__TASK DETAILS__:
Give back exactly the line containing "Select the Logs folder icon" and all that follow it in the data below, with the pictures left out.

Excerpts from a dataset:
--

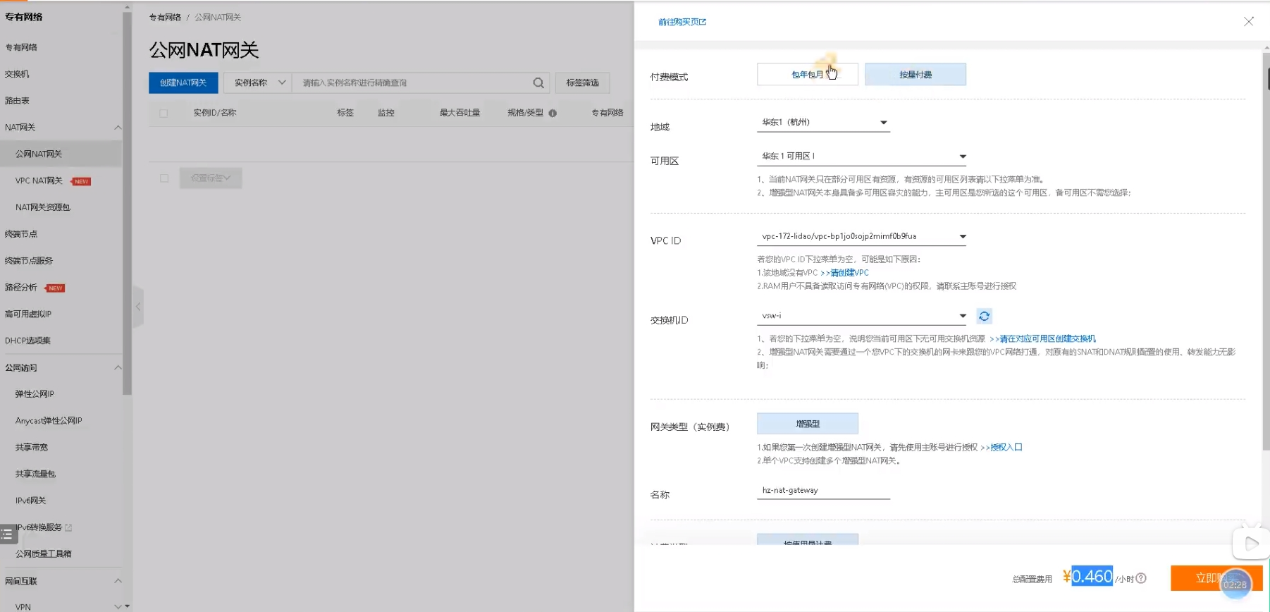1270x612 pixels.
Task: Click the floating list menu icon
Action: pyautogui.click(x=8, y=534)
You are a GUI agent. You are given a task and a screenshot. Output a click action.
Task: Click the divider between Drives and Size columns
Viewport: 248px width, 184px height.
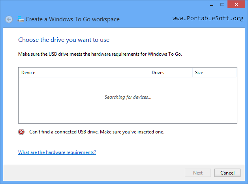point(192,73)
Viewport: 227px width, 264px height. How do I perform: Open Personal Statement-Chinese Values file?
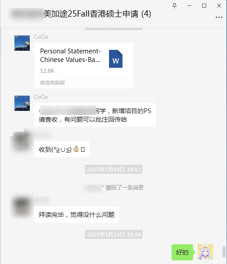(x=84, y=66)
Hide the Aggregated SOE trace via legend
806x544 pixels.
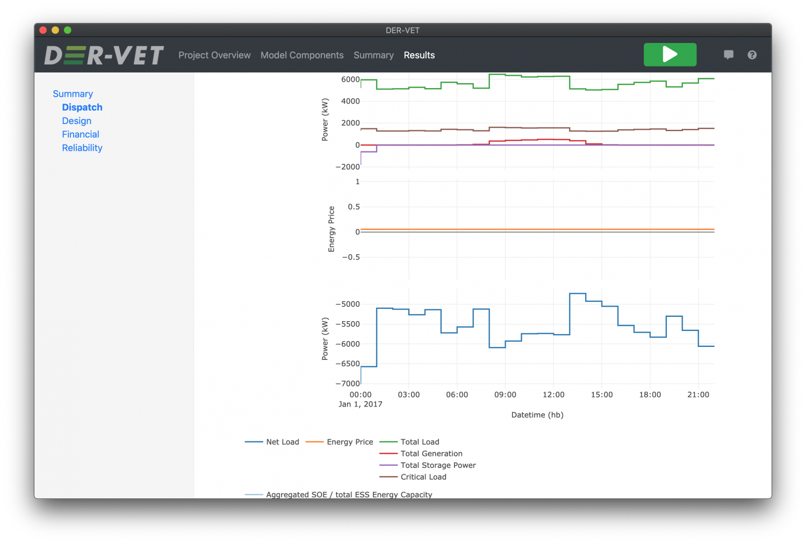[x=349, y=495]
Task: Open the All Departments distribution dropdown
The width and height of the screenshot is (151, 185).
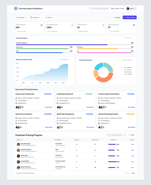Action: tap(128, 60)
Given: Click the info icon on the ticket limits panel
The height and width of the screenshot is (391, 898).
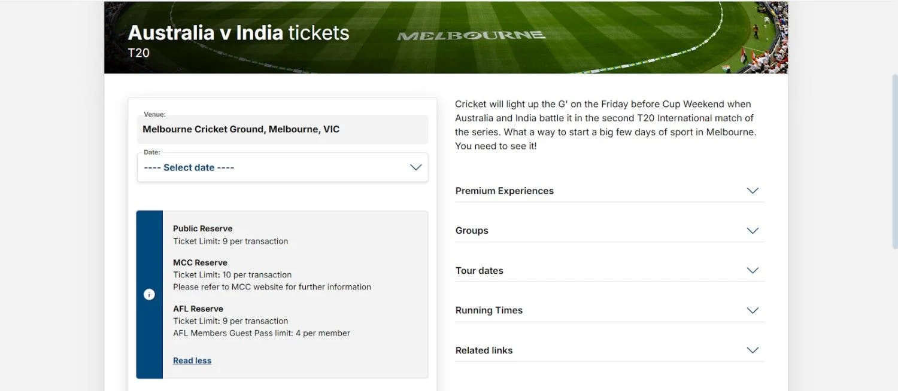Looking at the screenshot, I should [x=149, y=294].
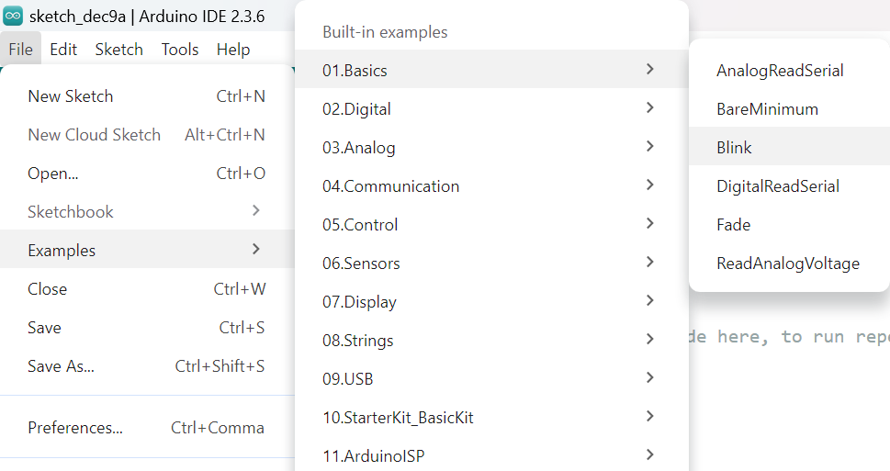The height and width of the screenshot is (471, 890).
Task: Choose the BareMinimum example sketch
Action: click(767, 109)

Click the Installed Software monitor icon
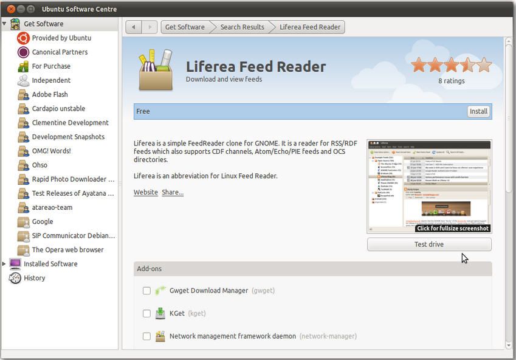[15, 264]
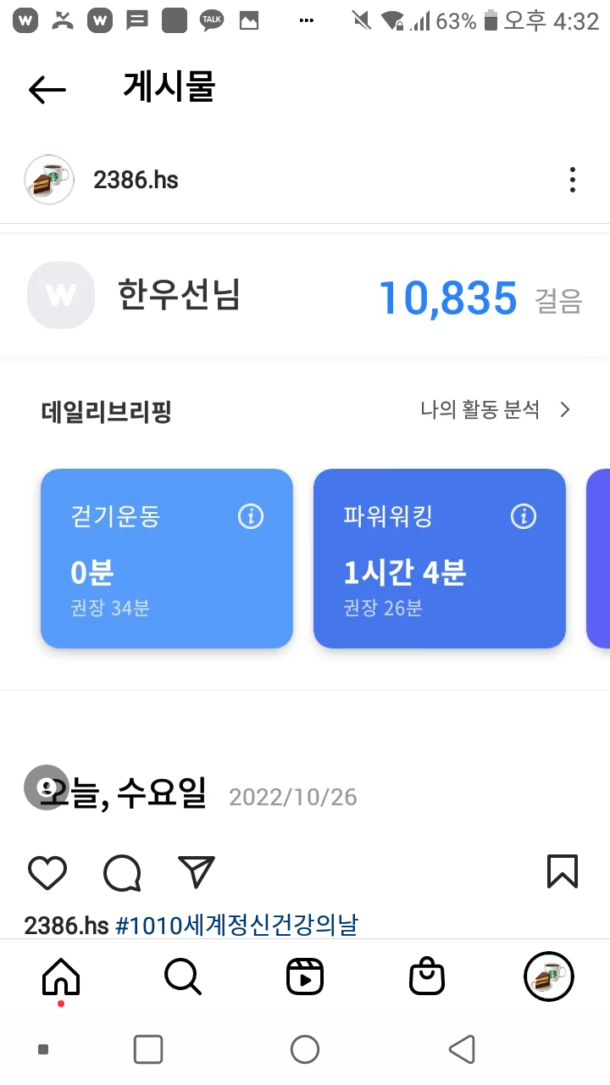Tap info icon on 걷기운동 card
Viewport: 610px width, 1085px height.
(251, 516)
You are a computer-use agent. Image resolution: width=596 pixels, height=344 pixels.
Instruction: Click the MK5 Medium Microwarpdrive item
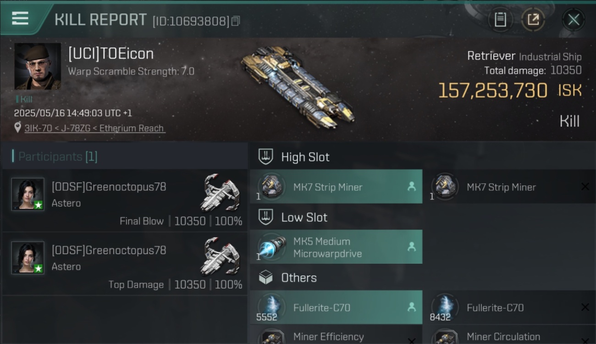click(336, 247)
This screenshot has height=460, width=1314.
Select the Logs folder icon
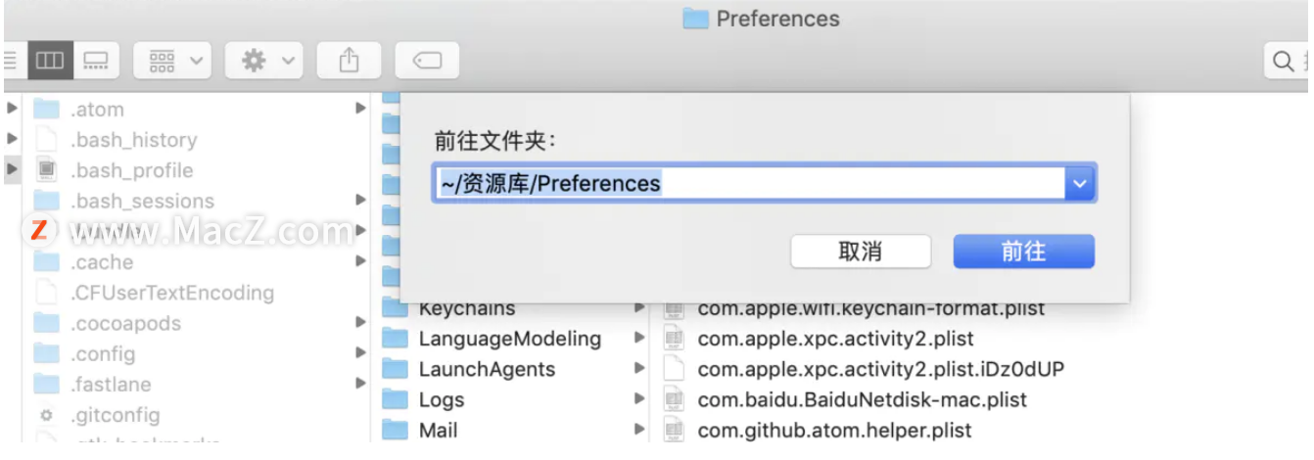[395, 399]
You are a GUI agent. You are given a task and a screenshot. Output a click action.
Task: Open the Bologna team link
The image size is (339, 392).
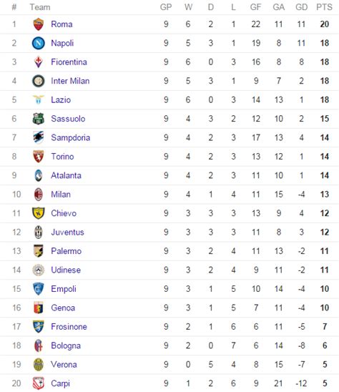coord(66,346)
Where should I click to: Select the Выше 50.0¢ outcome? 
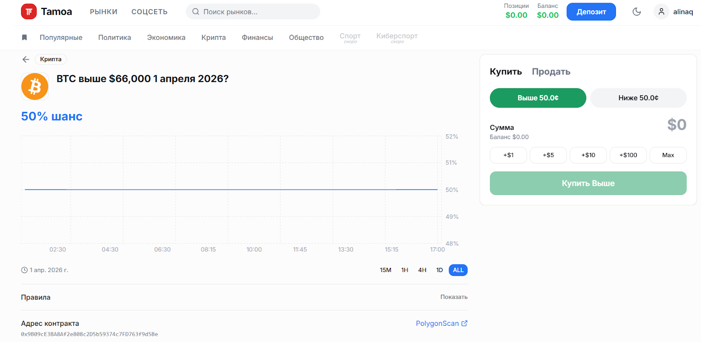(x=538, y=98)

--

__TASK RESULT__:
Select the Logs folder icon
[395, 399]
You are a GUI agent. You are given a task and a screenshot. Output a click action.
Task: Open the Bologna team link
The image size is (339, 392).
coord(66,346)
Where should I click to: Select the Выше 50.0¢ outcome? 
(x=538, y=98)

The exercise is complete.